● **Your objective**
Word for word, retype the lines from the one containing "The height and width of the screenshot is (570, 1568)." to the last line of the data below, both ends included.

[Collected data entries]
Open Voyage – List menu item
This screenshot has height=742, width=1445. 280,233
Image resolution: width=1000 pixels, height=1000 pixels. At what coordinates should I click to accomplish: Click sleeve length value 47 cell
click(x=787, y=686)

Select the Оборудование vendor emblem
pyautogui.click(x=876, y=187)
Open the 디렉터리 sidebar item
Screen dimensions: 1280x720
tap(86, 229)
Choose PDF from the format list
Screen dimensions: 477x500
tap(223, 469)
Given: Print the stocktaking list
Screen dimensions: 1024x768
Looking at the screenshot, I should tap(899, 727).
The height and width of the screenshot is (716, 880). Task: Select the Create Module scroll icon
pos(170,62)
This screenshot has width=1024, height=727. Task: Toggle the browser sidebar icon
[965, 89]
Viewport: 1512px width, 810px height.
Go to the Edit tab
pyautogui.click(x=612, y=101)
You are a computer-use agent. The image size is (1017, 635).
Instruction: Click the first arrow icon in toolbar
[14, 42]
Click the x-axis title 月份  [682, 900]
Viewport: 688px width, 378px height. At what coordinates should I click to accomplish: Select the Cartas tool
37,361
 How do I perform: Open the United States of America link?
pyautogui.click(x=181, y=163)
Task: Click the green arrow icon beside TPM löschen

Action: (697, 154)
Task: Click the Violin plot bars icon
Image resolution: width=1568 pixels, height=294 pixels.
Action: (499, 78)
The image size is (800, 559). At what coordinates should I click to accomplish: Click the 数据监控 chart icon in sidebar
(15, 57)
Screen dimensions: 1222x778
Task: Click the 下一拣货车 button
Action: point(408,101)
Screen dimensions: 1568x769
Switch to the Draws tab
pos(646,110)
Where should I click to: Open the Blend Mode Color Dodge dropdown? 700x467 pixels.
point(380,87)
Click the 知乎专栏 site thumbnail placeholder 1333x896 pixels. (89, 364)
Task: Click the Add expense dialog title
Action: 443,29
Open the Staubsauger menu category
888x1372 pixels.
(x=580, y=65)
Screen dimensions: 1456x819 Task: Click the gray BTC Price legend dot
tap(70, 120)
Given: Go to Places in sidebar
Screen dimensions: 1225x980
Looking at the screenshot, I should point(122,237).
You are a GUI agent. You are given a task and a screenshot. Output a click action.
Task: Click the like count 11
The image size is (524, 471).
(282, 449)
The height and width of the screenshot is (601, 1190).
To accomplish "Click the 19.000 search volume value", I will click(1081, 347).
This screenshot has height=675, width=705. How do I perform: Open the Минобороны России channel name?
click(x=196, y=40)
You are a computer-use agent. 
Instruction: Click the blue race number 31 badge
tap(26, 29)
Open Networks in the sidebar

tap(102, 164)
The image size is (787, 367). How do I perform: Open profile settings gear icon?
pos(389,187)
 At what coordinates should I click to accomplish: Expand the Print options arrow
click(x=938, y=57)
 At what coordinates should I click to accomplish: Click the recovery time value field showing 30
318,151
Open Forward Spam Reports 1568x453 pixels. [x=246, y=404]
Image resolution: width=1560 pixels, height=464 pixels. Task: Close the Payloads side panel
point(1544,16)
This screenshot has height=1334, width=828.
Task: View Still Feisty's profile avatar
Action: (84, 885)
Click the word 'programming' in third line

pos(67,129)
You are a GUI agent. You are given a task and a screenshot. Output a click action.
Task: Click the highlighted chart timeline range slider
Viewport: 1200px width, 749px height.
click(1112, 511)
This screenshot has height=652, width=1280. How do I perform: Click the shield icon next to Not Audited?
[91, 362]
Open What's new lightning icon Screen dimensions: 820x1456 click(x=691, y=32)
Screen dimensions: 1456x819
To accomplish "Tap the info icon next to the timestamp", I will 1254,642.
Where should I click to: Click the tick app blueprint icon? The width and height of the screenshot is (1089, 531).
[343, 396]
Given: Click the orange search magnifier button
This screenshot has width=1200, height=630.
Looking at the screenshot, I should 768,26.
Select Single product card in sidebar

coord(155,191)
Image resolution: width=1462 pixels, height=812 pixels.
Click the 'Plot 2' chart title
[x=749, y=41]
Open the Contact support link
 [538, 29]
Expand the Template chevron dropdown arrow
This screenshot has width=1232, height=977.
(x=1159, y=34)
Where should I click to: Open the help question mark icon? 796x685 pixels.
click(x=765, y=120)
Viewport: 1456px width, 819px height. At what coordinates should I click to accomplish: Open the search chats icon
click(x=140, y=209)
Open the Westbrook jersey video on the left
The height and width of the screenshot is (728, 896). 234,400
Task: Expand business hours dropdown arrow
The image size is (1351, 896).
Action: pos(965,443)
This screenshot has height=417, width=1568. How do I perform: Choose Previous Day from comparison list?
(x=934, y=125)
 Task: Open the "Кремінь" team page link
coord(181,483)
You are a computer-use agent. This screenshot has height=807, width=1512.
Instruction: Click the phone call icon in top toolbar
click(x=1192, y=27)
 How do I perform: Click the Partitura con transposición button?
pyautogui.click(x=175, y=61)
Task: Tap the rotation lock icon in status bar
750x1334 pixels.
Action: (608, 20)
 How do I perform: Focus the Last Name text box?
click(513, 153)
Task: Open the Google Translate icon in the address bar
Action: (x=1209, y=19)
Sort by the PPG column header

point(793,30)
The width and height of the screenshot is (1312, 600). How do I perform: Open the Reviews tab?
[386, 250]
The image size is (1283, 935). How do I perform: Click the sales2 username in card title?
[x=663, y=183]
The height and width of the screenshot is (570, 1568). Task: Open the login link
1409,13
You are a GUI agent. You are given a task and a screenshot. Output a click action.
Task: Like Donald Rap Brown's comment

● **Response to this task**
The height and width of the screenshot is (570, 1568). Task: Open the login link
1409,13
You are a GUI agent. You are given a task and a screenshot. Output a click action.
Task: Like Donald Rap Brown's comment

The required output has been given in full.